A primeira (primária, e portanto de certo modo errónea) ideia com que se conotaria essa impressão seria uma pequena escala (e/ou tendência para a horizontalidade em detrimento da verticalidade) da imagem monumental, artística, urbanística e em geral física, paisagística, do nosso país (onde nem existem altas montanhas…), das relativamente modestas dimensões de muita da sua arquitetura, bastando dar como exemplo algumas pequeninas, maravilhosas contudo, igrejas românicas do Norte.

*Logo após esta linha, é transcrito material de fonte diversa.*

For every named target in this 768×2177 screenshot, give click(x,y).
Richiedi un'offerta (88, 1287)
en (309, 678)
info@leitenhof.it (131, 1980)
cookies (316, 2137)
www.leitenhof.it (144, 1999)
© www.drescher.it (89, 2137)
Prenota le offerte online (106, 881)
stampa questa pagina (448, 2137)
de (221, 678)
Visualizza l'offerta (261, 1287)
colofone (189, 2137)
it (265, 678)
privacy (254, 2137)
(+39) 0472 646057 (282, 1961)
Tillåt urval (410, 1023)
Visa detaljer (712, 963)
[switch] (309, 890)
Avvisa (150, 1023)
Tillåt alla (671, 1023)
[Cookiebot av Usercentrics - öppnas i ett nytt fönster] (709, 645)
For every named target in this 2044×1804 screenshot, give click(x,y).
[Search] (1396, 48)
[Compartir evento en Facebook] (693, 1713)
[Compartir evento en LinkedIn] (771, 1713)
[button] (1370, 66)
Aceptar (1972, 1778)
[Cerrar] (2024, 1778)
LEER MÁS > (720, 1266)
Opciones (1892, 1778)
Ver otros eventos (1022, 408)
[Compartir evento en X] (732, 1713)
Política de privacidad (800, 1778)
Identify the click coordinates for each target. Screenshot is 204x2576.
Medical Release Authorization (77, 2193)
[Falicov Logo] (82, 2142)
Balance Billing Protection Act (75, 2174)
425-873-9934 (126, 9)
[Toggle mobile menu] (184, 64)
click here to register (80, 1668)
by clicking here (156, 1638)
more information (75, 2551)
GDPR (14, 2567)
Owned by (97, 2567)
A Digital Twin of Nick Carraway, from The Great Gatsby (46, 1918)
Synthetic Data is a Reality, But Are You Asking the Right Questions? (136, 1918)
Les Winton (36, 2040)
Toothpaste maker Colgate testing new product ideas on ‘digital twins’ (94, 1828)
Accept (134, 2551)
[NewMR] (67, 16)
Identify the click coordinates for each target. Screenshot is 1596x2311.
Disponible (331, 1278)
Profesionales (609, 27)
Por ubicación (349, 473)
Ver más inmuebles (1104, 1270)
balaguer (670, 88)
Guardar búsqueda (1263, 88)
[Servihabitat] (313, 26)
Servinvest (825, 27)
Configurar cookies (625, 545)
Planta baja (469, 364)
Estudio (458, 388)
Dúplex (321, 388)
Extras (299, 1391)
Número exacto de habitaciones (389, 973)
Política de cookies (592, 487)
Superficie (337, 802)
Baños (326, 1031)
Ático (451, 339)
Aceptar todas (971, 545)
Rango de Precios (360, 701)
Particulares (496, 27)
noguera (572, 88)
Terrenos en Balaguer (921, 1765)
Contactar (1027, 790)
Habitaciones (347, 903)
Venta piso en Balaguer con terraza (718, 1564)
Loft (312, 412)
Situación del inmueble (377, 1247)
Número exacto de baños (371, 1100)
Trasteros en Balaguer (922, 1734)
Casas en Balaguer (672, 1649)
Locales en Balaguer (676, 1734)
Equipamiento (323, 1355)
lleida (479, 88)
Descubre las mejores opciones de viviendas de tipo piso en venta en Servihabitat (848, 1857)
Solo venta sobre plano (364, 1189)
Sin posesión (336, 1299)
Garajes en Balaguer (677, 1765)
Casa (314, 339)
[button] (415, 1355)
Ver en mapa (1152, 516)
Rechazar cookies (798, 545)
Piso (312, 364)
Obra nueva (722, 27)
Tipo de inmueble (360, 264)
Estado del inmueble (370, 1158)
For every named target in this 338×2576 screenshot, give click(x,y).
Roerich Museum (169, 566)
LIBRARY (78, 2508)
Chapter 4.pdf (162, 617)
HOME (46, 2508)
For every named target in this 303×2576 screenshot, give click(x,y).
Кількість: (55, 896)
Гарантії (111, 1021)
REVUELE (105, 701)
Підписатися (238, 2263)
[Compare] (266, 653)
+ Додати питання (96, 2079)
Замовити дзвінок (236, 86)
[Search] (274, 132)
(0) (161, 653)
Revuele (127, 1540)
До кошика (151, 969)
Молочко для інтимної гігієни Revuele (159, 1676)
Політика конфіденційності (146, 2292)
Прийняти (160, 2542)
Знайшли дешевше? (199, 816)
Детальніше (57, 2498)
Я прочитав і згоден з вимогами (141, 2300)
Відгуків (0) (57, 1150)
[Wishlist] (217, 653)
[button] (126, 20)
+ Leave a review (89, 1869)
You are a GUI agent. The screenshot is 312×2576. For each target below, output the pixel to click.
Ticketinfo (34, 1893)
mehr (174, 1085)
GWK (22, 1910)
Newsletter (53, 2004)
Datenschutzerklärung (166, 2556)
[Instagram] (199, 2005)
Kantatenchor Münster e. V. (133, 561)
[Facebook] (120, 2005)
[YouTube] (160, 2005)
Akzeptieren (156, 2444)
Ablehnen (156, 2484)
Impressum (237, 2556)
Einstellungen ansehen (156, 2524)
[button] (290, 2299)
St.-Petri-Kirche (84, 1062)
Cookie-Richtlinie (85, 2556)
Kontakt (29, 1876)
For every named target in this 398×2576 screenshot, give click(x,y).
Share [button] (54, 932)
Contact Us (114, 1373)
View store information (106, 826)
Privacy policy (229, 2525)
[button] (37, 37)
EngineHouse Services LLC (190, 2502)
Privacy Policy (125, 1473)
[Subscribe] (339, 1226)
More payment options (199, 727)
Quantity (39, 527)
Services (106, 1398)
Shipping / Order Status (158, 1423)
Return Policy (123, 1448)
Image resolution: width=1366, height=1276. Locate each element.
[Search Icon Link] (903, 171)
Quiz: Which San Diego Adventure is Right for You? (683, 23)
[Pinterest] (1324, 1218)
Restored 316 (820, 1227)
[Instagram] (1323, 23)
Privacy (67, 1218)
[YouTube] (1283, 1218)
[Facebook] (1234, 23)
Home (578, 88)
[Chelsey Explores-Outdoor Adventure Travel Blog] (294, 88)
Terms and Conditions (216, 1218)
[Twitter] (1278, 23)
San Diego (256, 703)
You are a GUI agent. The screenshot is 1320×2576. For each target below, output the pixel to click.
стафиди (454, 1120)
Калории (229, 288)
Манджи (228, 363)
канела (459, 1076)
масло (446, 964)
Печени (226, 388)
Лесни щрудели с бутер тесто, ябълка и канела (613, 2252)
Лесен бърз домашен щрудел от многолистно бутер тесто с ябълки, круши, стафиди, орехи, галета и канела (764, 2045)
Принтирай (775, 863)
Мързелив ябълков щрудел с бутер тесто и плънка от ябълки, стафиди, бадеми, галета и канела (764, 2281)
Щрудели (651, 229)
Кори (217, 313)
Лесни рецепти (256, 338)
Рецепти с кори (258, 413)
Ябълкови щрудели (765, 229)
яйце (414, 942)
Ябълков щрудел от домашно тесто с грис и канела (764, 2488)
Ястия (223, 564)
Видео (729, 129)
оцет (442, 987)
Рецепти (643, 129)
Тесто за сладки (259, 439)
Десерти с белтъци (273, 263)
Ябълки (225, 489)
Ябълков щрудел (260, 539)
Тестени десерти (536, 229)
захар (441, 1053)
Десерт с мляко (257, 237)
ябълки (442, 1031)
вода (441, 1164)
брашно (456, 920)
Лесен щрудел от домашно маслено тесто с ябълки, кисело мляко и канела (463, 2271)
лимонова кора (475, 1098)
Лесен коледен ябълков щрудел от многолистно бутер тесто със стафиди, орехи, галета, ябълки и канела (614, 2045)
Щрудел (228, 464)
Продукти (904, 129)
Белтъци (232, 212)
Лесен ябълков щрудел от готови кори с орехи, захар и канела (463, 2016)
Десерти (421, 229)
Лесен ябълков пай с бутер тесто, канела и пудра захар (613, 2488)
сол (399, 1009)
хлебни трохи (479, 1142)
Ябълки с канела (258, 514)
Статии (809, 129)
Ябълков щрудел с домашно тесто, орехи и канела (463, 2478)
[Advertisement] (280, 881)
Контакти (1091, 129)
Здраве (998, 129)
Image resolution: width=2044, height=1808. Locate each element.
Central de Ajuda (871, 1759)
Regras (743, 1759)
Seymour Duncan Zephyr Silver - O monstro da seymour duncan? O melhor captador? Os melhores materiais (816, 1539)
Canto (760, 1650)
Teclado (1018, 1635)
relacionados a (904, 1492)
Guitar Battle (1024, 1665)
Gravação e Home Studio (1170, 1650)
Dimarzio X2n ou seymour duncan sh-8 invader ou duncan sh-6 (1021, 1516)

E, mesmo em Lisboa, a belíssima torre de Belém é uma joia arquitetónica precisamente nas suas dimensões relativamente reduzidas, e ainda, mais acima em latitude, o mosteiro da Batalha, nosso gótico mais “flamejante”, maravilhoso e altaneiro sem dúvida, dá uma impressão menos “vertical” do que à partida seria de esperar (sobretudo quando comparado com as grandes catedrais góticas europeias)…é certo que aí, na Batalha, estamos perante um mosteiro e não diante de uma catedral inserta numa cidade… Mas, que me desculpem os escalabitanos, quando vamos na autoestrada, e vemos o anúncio de “Santarém, capital do gótico”, não podemos deixar de sorrir… apesar das maravilhosas obras que essa cidade, a cidade do meu afável e erudito Prof. Veríssimo Serrão, contém.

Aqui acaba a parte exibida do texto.